I had to do something so I gave up my job and went in search of a conversation - about dying. I found it on the internet, with strangers, who having gone through the painful loss of a loved one, wanted to, perhaps needed to, share their experiences.

Day by day that late summer, as I sat with Mom, we talked about her choices.  I asked Mom to think about where she wanted to die. She wanted to be at home so we invited the GP to complete a Do Not Resuscitate form for her file. This would stop the paramedics from taking Mom to hospital, should Dad panic in the middle of the night.

Mom didn't want to go in to hospice, so the District Nurse at the GP surgery helped us to obtain a hospital bed, commode, portable oxygen and carers to assist with bathing and dressing. We made Mom comfortable at home and settled into a routine.

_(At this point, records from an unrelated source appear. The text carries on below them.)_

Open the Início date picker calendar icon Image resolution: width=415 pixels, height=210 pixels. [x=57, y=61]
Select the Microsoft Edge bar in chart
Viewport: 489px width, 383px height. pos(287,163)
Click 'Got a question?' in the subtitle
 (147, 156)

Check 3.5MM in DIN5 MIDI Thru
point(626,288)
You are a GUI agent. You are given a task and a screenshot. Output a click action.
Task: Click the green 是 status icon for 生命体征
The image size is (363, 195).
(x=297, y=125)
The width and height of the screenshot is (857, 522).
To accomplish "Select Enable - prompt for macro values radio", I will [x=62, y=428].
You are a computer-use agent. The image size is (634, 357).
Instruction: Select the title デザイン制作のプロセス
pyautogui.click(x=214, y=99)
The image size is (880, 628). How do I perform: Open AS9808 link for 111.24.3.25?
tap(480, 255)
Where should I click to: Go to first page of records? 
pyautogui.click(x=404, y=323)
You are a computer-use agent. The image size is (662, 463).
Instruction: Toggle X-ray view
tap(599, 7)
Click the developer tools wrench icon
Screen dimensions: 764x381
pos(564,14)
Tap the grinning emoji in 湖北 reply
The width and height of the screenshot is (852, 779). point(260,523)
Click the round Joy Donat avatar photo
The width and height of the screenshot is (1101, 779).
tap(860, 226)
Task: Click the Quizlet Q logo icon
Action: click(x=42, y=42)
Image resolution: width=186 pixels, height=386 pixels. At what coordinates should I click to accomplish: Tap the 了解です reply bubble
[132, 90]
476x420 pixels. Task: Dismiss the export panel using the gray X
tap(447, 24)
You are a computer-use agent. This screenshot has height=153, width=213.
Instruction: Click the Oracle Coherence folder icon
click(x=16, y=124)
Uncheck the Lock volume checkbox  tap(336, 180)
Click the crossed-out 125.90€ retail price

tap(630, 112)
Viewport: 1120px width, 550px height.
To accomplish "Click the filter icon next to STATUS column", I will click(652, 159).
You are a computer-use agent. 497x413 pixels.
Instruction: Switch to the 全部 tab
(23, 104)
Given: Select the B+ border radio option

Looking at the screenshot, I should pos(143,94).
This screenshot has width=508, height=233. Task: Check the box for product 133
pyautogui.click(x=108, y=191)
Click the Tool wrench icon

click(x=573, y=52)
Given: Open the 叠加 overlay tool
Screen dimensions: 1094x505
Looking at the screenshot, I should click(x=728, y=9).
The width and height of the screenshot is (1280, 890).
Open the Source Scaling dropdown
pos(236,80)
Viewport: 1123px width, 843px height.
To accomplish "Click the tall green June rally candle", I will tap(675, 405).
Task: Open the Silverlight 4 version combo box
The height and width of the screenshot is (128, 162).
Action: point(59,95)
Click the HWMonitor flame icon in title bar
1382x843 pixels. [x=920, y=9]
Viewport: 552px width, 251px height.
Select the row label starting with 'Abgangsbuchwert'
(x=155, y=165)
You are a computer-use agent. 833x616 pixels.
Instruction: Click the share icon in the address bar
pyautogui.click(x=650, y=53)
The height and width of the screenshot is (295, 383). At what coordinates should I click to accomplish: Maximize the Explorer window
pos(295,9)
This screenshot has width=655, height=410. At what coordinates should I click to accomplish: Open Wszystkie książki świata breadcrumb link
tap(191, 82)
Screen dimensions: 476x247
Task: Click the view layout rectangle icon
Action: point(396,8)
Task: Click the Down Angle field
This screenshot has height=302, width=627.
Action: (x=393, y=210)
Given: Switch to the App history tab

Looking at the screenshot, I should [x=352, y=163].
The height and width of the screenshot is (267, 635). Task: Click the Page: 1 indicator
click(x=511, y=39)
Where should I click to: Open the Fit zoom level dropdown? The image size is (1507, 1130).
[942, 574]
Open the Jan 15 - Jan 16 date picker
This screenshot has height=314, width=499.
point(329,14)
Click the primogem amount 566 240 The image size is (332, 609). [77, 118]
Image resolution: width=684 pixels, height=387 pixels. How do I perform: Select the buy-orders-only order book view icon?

I noticed little things in the last week of Mom's life. Tinges of blue in her fingers and toes, dry skin, a darkness behind her eyes. I urged the Community Nurse who called on us that morning to talk to Dad, who was still in denial. As she went through the Liverpool Care Pathway with him, the horror began to sink in. I think he must have had a quiet word with Mom later that day, a word between lovers, saying good-bye. Mom's death came peacefully not long after that.

In the days that followed, I held Dad's hand as we talked about Mom's funeral wishes. She had been very clear with me about the service, the hymns and readings, and had even written a poem.

It isn't easy facing death, but it does help to talk about it. I hope that by sharing our experience, we might be able to help someone else.